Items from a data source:
*****
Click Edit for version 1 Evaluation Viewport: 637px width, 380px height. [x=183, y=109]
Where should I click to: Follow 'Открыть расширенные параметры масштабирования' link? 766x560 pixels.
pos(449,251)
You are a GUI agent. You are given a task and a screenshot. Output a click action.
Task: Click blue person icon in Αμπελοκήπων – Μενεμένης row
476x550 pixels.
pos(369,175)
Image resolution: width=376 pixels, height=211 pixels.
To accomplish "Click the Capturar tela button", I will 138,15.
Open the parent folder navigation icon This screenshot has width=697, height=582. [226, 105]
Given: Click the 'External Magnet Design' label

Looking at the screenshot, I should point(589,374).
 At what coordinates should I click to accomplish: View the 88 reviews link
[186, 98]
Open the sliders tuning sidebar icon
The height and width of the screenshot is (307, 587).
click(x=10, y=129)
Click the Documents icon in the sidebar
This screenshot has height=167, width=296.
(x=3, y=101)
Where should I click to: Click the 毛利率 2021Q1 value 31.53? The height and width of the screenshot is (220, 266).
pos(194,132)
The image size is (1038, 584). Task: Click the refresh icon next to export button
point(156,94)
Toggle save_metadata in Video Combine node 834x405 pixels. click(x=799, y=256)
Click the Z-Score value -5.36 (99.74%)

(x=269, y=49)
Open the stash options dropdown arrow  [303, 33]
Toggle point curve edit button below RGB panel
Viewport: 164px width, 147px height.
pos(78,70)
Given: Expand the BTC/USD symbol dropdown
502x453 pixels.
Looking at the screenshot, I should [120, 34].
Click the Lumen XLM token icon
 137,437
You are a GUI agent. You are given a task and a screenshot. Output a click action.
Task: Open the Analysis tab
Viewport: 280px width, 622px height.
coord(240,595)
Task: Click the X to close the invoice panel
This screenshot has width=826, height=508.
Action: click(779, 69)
*****
Begin with the line containing "Viewport: 280px width, 622px height." and retype it and each line after it through the end of the records, keeping them exact and including nothing more.

Viewport: 280px width, 622px height.
coord(240,595)
Task: Click the X to close the invoice panel
This screenshot has width=826, height=508.
Action: click(779, 69)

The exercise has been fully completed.